Erhöhte Mehrbedarf wegen kostenaufwändiger Ernährung ist nicht krankheitsbedingt
Die Richter des Hessischen Landessozialgerichts und der Vorinstanz gaben der Hartz IV-Behörde Recht. Anders als für schwangere Frauen sei ein Mehrbedarf für stillende Mütter gesetzlich nicht vorgesehen. Die Frau könne sich auch nicht auf einen erhöhten Mehrbedarf wegen kostenaufwändiger Ernährung berufen, da diese nicht krankheitsbedingt sei. Ferner liege kein im Einzelfall unabweisbarer besonderer Bedarf vor. Erhöhte Kosten, die typischerweise durch das Stillen auftreten würden, stünden zudem Ersparnisse beim Kauf von Milchnahrung für das Baby gegenüber.

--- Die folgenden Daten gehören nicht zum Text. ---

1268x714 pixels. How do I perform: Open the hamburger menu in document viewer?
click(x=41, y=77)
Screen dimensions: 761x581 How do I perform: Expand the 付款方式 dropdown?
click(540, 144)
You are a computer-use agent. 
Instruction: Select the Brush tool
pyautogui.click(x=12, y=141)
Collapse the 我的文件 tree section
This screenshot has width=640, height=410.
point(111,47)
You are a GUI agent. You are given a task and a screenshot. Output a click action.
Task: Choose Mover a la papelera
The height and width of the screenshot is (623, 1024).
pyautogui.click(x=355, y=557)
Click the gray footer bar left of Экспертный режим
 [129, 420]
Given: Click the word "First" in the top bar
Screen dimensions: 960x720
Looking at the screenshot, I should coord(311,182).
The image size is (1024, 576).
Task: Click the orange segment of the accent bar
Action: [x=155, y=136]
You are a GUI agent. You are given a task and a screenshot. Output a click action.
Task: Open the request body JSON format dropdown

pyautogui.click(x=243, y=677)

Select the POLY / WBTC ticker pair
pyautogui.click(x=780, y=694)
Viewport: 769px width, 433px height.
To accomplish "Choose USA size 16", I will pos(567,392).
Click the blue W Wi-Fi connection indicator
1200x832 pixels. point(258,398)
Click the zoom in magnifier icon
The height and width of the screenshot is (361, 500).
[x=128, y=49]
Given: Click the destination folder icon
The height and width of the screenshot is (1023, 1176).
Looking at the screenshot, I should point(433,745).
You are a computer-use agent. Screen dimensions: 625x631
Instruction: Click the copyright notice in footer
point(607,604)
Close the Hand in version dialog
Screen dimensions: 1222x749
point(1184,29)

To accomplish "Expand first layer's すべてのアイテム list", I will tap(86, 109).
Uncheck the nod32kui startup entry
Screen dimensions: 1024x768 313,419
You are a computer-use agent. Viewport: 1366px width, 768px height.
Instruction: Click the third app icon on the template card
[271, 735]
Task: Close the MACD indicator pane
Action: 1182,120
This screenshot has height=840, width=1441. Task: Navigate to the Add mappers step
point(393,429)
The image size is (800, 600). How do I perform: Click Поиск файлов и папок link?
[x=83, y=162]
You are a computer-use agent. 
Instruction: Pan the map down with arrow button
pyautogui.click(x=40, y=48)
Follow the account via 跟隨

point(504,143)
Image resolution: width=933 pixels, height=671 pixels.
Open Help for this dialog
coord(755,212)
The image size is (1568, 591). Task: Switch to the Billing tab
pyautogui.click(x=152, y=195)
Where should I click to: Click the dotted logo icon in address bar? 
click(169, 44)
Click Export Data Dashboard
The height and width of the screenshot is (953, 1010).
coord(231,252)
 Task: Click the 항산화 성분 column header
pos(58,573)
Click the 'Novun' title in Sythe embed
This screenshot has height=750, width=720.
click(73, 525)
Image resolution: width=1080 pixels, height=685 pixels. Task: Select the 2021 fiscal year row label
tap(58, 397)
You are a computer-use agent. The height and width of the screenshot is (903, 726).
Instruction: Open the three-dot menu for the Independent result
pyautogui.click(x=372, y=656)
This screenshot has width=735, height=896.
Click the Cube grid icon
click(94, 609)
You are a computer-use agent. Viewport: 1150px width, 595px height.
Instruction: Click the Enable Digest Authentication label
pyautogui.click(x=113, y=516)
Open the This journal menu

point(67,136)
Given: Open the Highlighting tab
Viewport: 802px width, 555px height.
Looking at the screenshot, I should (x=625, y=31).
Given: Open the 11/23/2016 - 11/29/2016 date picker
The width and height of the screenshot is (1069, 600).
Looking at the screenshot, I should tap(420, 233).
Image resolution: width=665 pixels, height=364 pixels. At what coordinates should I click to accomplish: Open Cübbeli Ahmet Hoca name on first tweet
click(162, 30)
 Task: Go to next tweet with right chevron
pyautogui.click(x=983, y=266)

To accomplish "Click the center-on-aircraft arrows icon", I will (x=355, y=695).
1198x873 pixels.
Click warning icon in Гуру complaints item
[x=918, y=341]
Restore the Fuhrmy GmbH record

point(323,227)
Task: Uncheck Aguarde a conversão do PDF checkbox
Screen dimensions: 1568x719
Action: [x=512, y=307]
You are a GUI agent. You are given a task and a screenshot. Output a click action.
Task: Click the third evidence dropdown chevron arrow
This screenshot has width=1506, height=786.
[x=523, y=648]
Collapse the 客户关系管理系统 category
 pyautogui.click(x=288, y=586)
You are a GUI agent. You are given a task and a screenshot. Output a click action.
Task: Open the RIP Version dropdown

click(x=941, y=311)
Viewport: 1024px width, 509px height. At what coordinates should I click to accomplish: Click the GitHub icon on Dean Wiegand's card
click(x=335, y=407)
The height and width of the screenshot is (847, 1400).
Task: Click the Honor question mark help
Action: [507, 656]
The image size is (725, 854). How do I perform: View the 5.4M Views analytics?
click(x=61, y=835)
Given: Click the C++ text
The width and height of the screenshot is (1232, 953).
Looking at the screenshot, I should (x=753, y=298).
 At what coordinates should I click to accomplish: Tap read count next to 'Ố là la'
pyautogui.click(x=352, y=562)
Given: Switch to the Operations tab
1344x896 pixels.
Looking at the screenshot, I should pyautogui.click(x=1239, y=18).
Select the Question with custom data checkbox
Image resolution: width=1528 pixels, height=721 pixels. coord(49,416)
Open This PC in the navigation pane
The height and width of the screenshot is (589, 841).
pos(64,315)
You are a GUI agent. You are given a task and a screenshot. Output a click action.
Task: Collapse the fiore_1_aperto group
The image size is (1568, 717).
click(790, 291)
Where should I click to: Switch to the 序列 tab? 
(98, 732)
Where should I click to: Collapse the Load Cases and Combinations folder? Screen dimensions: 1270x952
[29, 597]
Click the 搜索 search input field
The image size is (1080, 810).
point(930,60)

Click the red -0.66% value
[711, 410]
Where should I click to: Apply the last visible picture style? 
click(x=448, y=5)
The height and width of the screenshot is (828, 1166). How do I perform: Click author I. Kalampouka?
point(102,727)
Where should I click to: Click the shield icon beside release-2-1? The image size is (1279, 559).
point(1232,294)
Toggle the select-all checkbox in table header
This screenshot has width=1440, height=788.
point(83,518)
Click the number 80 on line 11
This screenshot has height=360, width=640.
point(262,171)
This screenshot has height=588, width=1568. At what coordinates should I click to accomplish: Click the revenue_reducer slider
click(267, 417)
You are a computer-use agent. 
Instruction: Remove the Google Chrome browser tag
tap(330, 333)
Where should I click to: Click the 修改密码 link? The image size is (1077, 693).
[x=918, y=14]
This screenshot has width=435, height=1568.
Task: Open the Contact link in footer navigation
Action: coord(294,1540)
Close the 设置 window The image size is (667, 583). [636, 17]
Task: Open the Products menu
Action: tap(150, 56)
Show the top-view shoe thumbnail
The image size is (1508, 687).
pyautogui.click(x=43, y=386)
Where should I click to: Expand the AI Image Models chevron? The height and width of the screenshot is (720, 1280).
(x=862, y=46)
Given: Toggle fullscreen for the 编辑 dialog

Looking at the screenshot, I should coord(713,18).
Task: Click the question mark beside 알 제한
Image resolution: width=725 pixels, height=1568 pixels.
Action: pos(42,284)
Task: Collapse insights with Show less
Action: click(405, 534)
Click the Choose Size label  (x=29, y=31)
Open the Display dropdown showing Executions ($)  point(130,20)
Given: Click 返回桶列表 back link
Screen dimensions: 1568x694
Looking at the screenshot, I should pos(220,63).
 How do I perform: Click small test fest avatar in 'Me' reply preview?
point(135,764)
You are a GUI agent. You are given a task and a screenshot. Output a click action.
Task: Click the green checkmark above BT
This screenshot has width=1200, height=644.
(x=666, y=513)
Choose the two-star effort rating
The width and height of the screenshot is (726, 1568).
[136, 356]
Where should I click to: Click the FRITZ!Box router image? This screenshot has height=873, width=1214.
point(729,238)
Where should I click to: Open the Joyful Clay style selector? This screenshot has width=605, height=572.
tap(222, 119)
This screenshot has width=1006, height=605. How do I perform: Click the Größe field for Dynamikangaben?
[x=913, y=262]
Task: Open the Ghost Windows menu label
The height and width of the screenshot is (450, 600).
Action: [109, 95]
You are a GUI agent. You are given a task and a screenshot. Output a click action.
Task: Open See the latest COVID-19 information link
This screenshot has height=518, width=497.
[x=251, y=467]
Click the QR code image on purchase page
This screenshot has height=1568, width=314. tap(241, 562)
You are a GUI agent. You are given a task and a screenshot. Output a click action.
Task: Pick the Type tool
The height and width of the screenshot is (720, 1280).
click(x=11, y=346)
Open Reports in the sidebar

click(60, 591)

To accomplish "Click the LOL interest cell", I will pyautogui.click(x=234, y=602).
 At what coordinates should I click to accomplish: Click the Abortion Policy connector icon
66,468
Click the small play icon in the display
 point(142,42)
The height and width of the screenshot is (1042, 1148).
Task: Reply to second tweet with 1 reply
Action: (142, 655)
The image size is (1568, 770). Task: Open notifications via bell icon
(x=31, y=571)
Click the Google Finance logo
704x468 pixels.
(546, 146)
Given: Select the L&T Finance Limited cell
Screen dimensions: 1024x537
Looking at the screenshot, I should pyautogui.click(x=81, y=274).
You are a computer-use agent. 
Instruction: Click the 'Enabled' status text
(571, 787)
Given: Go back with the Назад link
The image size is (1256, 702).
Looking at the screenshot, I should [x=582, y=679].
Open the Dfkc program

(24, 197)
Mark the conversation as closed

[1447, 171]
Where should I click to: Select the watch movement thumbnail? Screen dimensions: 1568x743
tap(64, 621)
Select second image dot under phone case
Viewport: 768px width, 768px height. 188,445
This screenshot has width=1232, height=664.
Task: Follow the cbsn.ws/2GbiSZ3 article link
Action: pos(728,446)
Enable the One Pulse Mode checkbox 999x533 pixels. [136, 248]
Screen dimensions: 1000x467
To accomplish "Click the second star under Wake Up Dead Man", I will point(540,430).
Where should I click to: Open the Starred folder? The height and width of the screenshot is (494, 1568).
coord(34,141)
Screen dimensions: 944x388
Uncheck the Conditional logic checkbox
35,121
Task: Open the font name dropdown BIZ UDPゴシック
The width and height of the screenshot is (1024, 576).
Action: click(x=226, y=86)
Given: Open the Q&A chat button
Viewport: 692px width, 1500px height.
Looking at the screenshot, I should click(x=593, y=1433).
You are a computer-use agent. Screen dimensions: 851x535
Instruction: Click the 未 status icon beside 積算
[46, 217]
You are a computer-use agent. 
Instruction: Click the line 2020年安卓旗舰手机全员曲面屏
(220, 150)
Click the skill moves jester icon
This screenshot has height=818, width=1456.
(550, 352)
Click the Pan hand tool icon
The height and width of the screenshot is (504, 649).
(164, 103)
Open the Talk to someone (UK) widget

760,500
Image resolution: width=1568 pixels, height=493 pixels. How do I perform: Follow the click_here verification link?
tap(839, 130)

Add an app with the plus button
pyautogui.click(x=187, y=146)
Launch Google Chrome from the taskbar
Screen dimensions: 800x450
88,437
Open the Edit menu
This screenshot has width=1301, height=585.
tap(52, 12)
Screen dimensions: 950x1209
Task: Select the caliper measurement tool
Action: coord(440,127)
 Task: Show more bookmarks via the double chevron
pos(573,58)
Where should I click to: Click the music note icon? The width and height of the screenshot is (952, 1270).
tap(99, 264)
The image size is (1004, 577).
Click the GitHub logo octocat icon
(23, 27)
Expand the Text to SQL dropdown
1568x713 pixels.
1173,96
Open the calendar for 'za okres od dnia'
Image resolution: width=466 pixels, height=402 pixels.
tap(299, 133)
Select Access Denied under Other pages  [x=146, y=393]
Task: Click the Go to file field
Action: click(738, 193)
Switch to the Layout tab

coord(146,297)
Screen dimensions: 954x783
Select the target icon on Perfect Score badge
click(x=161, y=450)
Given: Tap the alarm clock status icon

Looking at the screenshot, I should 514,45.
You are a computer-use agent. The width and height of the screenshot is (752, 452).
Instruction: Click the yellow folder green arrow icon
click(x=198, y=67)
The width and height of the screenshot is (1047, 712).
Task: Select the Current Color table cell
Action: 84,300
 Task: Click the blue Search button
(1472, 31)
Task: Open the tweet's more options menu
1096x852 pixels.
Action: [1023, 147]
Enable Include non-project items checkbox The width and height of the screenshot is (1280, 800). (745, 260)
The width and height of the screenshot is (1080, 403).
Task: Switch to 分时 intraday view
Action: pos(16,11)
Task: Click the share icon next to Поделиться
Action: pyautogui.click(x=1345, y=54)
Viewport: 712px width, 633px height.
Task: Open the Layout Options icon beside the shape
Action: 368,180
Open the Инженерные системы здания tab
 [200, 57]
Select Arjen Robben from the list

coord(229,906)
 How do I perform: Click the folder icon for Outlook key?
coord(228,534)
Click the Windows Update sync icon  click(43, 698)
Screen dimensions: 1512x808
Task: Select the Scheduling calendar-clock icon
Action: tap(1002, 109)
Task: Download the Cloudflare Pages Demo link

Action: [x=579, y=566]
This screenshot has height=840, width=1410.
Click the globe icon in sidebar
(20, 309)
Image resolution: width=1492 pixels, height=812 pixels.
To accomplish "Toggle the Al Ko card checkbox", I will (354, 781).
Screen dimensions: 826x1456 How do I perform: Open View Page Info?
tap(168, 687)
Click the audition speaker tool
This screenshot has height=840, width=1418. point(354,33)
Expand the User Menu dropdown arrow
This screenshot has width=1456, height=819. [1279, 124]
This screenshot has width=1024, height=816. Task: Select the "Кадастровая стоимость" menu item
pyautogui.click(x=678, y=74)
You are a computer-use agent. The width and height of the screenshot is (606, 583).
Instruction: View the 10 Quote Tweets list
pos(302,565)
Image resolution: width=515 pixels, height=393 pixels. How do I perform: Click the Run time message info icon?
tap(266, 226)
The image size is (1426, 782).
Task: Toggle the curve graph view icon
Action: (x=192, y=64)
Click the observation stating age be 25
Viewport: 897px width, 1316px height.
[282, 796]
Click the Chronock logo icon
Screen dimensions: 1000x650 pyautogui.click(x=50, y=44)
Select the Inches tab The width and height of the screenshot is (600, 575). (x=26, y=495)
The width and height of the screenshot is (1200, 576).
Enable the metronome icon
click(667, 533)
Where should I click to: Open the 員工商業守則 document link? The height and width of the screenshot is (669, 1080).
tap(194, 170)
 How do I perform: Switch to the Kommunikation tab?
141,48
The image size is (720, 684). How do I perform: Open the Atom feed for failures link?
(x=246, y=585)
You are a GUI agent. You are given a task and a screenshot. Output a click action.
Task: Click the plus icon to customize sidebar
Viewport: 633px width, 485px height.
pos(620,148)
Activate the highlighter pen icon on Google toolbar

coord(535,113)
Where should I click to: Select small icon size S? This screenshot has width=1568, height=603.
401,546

Gesetzgeber muss Mehrbedarf für stillende Mütter nicht regeln
Eine Regelleistung grundsätzlich als Festbetrag zu gewähren, verstoße auch nicht gegen Verfassungsrecht, da der Gesetzgeber bei der Ordnung von Massenentscheidungen typisierende und pauschalierende Regelungen treffen dürfe. Der im Regelsatz enthaltene Anteil für Ernährung müsse deshalb nicht dem individuellen Bedarf angepasst werden. Daher müsse der Gesetzgeber einen Mehrbedarf für stillende Mütter auch nicht gesetzlich regeln.
Hinweise zur Rechtslage
§ 21 Sozialgesetzbuch Zweites Buch (SGB II)
Erläuterungen
(1) Mehrbedarfe umfassen Bedarfe nach den Absätzen 2 bis 6, die nicht durch den Regelbedarf abgedeckt sind.
(2) Bei werdenden Müttern wird nach der zwölften Schwangerschaftswoche ein Mehrbedarf von 17 Prozent des nach § 20 maßgebenden Regelbedarfs anerkannt.
(5) Bei Leistungsberechtigten, die aus medizinischen Gründen einer kostenaufwändigen Ernährung bedürfen, wird ein Mehrbedarf in angemessener Höhe anerkannt.
(6) Bei Leistungsberechtigten wird ein Mehrbedarf anerkannt, soweit im Einzelfall ein unabweisbarer, laufender, nicht nur einmaliger besonderer Bedarf besteht.